Chemically stripping paint works good. I use Kleen Strip paint and varnish remover. If you shield unpainted areas sandblasting strips the best. If it's too difficult to shield unpainted areas you could sodablast or use plastic media blast in a conventional rig.


----------



## GeorgeC (Jul 30, 2008)

strippedscrew said:


> Yeah, but sand leaves things rough & pitted. Maybe glass bead will do it.
> Trouble is,I don't have access to the blasters and welders and machinists that I used to have. As time goes by they retire, close shop or die. I've realized that all my life I've been running around in a turkey shoot.


If you do not use large size sand you will not have that problem.

George


----------



## firehawkmph (Apr 26, 2008)

I use a product in my blasting cabinet called Skat magic. It's basically ground up windshield glass. Slightly more agressive than glass beads and they last a long time. I do a lot of my motorcycle parts with it and it doesn't hurt anything, even the aluminum parts. I also use various soft variety wire wheels on steel parts that don't fit in the blast cabinet. They work well also.
Mike Hawkins


----------



## Wema826 (Jul 22, 2012)

What about crushed walnut shells? i have heard they are a good media to use that is not aggressive.


----------



## GeorgeC (Jul 30, 2008)

Wema826 said:


> What about crushed walnut shells? i have heard they are a good media to use that is not aggressive.
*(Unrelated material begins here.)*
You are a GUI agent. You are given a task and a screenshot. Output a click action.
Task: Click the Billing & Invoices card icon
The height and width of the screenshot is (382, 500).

I think those are used mostly in tumblers.

G


----------



## Brian T. (Dec 19, 2012)

Crushed walnut shell has been used up here for ages in industrial "sand-blasting", particularly for cleaning engines in logging equipment. The reason appears to be a feeling that the original sand/silica was bonding to the engine metal and making it brittle. I would not know.

Might be an idea to find some engine painters and get them to do the cleaning for you.

I drive on it. My winter tires have crushed walnut shell in the rubber. aka "Traction Compound."
You can't get stupid but I think it's every bit as good if not better than studs, particularly on wet ice.
There are trips when I get to drive that for 100+ miles in the mountains.


----------